— START OF Data listing —
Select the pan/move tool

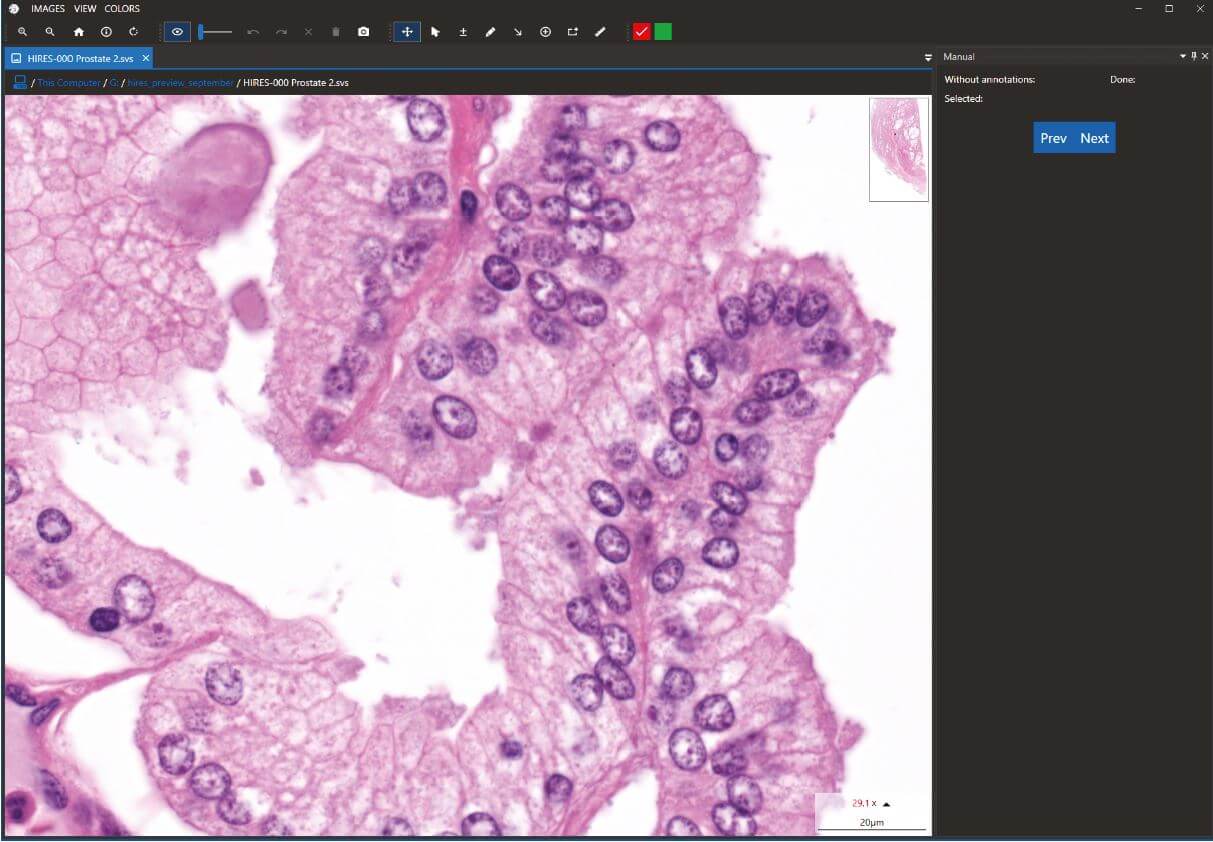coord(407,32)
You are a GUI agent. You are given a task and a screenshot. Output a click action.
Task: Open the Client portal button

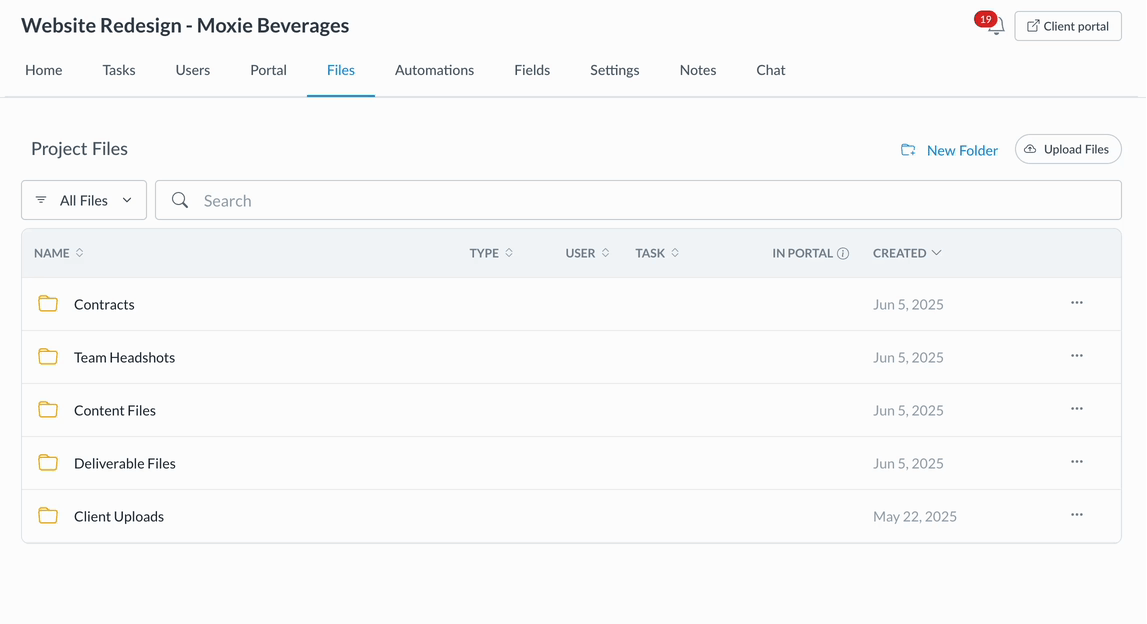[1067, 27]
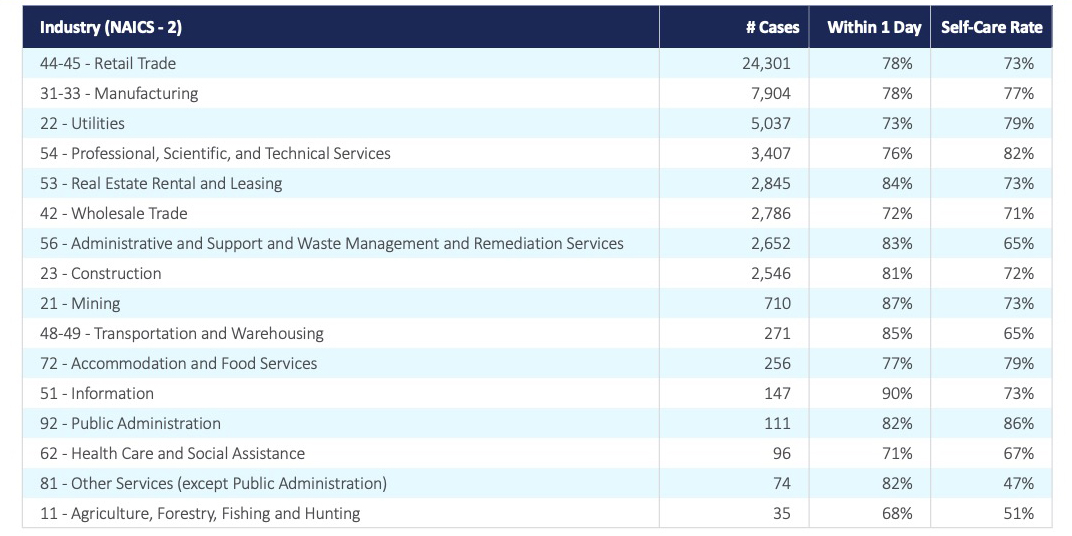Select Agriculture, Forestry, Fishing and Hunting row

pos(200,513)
— END OF Data listing —
— START OF Data listing —
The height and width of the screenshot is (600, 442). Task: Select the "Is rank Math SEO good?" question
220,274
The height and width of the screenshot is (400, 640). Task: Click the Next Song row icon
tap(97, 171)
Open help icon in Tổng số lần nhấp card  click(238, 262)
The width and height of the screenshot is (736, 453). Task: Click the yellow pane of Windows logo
— END OF Data listing —
Directive: Replace "Client portal" with "Customer portal" in the material from the line containing "You are a GUI" up to and including the line containing "pos(200,513)", leaving everything else unchanged and omitting the pictures.

Written response:
You are a GUI agent. You are given a task and a screenshot. Output a click action.
Task: Open the Customer portal button

[1067, 27]
Select Agriculture, Forestry, Fishing and Hunting row

pos(200,513)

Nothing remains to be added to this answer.